What you need to do >> From the data below, retype exactly the lines starting with the one that contains "875x341 pixels." and ending with the one that contains "Click the Ceramic", both included.

Stored records >>
———

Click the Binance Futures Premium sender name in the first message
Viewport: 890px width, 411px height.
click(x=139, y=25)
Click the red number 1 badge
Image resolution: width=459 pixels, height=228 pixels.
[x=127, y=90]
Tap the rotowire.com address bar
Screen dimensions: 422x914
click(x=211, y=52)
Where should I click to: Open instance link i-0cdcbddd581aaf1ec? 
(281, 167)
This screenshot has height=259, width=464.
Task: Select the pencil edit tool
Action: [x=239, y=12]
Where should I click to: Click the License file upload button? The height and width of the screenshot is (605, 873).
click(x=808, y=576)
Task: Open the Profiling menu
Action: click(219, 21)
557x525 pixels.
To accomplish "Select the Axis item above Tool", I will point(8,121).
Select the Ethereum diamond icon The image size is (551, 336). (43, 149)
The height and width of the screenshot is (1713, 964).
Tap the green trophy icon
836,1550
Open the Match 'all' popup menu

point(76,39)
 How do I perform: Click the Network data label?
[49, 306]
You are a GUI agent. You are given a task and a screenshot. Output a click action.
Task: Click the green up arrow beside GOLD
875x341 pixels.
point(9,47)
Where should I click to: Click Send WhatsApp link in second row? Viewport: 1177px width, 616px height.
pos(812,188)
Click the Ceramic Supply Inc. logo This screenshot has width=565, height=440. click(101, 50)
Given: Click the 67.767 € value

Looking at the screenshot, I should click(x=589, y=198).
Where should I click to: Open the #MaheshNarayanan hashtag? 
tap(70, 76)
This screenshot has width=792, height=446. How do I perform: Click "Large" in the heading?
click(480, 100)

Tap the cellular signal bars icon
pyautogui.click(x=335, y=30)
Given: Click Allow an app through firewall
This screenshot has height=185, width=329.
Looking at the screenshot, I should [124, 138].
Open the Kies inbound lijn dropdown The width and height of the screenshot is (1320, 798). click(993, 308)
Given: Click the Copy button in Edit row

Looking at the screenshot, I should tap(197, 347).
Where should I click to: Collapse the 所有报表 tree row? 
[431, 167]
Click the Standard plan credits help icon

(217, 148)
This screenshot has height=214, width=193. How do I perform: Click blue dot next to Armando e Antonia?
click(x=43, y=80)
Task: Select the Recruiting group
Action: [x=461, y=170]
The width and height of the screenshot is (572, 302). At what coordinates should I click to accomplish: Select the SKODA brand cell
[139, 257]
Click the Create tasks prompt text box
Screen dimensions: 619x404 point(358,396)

———

Response area >>
875x341 pixels.
point(9,47)
Where should I click to: Click Send WhatsApp link in second row? Viewport: 1177px width, 616px height.
pos(812,188)
Click the Ceramic Supply Inc. logo This screenshot has width=565, height=440. click(101, 50)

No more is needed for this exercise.